[Screen-element location rows]
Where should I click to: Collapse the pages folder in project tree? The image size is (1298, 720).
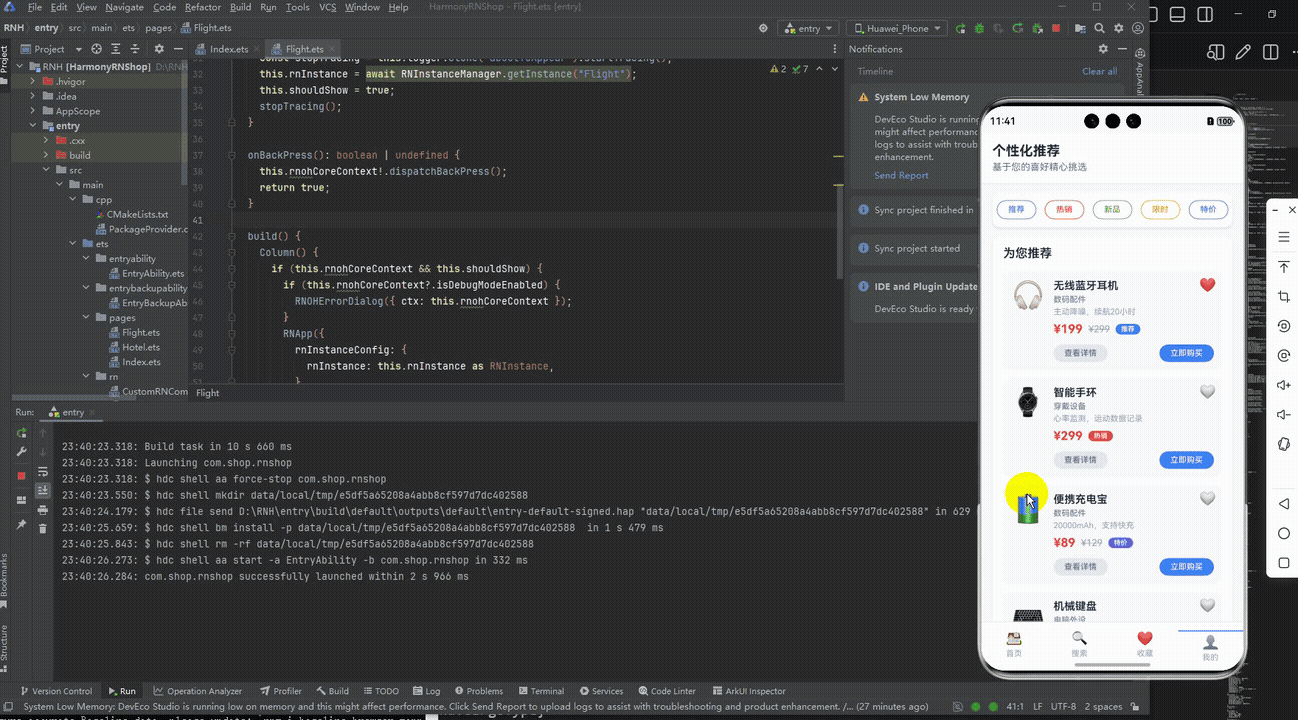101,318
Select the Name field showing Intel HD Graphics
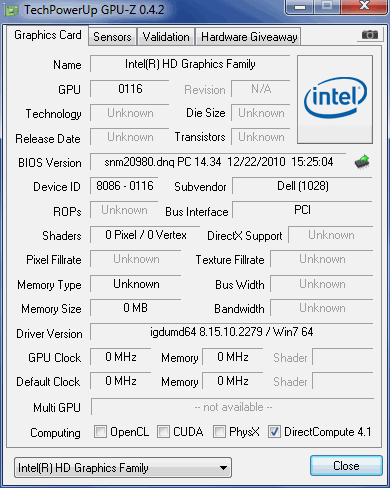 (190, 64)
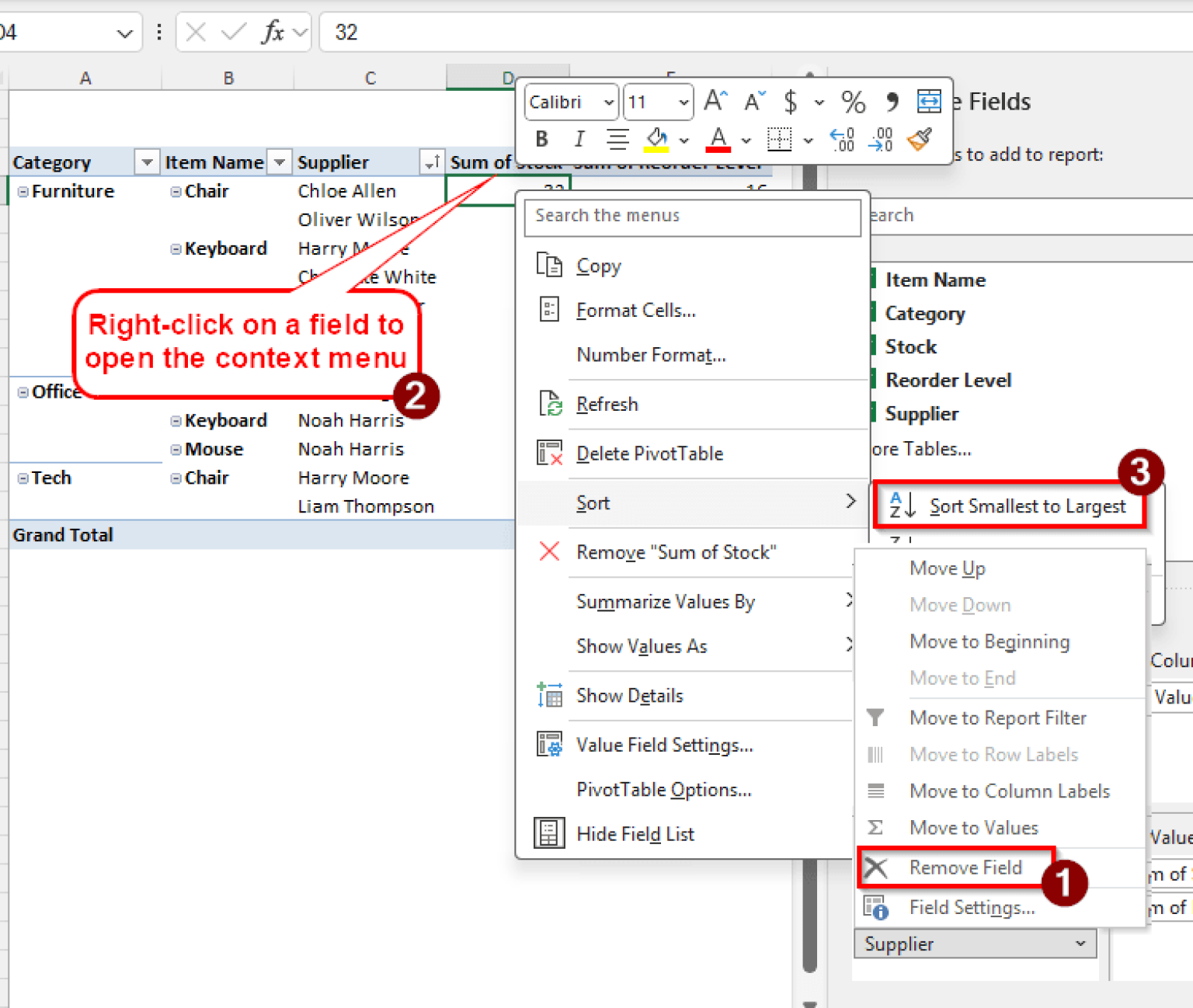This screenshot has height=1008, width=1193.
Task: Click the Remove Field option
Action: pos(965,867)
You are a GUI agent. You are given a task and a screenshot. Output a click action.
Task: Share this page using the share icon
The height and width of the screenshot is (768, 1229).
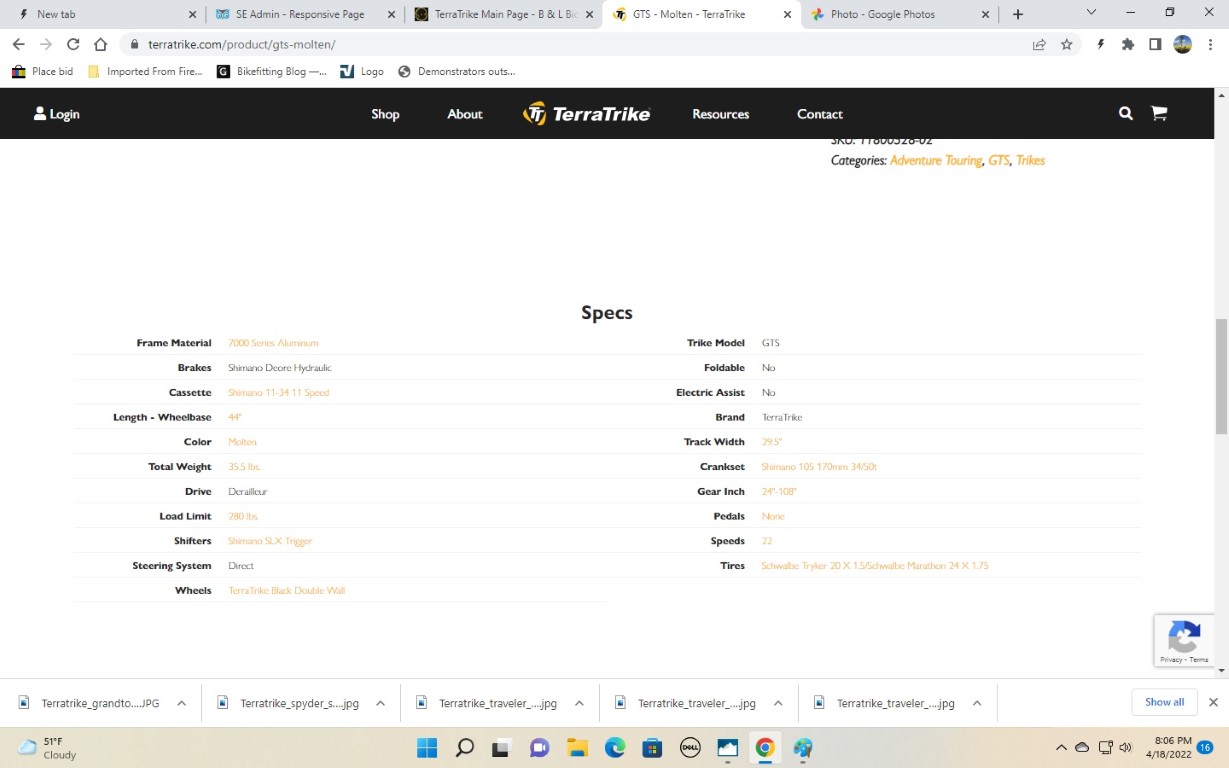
---
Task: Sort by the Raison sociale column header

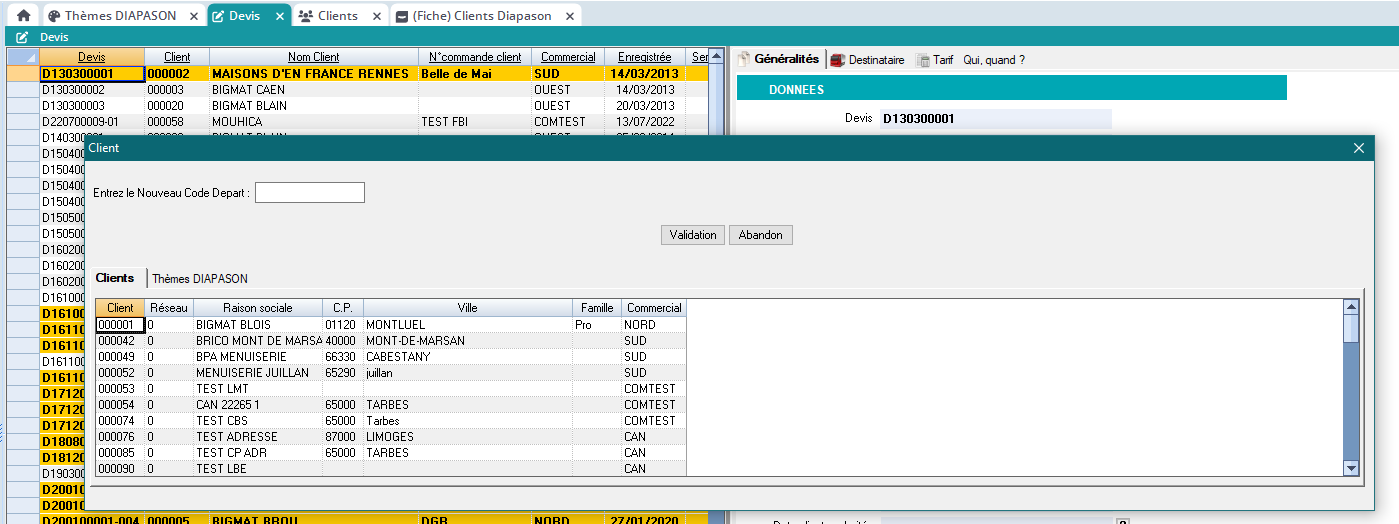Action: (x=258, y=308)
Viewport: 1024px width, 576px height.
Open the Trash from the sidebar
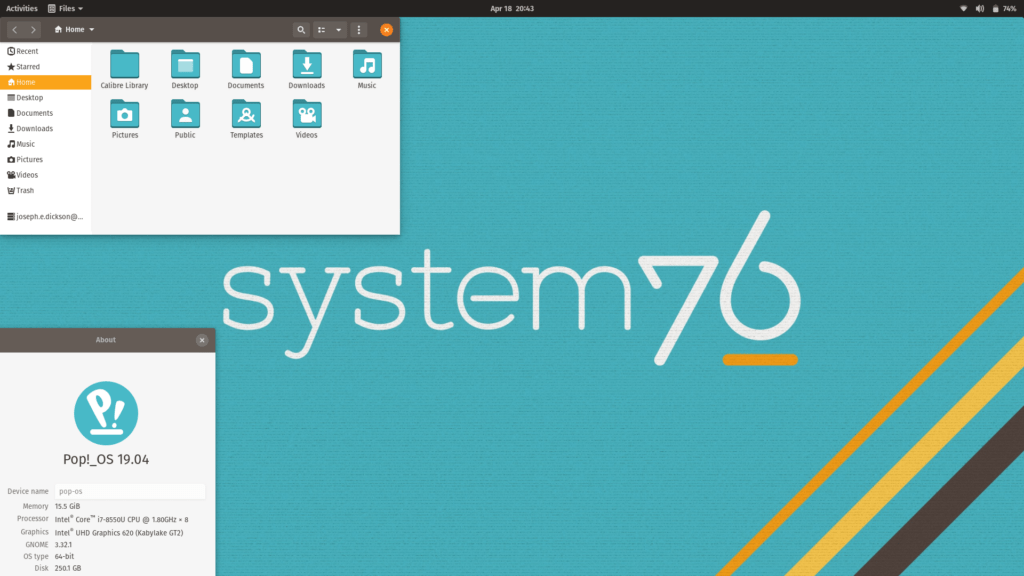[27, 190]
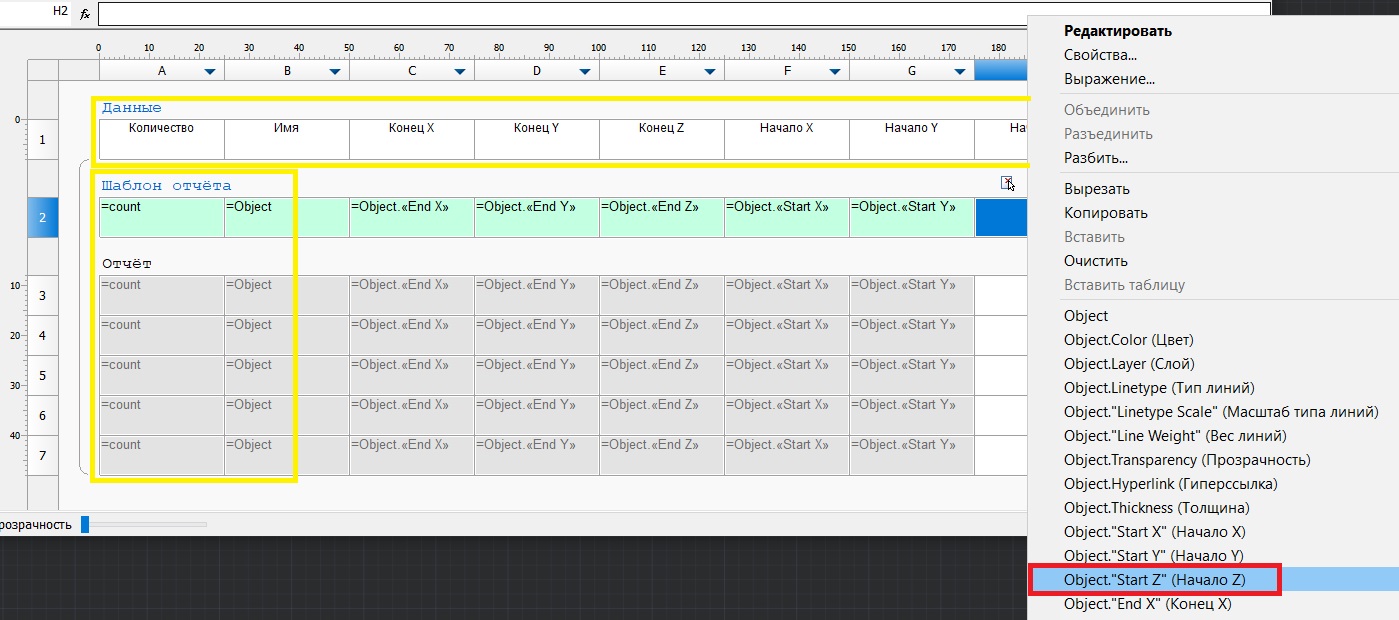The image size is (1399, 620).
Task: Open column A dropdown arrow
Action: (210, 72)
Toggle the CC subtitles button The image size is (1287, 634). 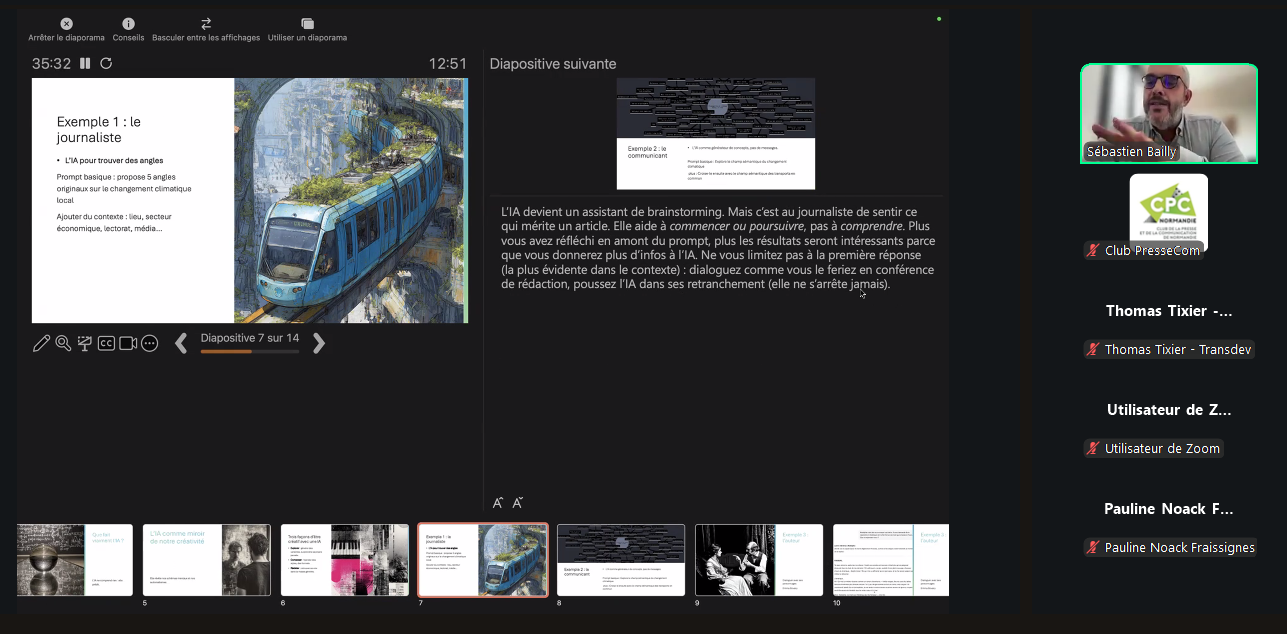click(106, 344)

Direction: Find every line in the rows that contains the word "column". Copy each of those lines.

Correct response:
Task: Sort by the Raison sociale column header
Task: Open column A dropdown arrow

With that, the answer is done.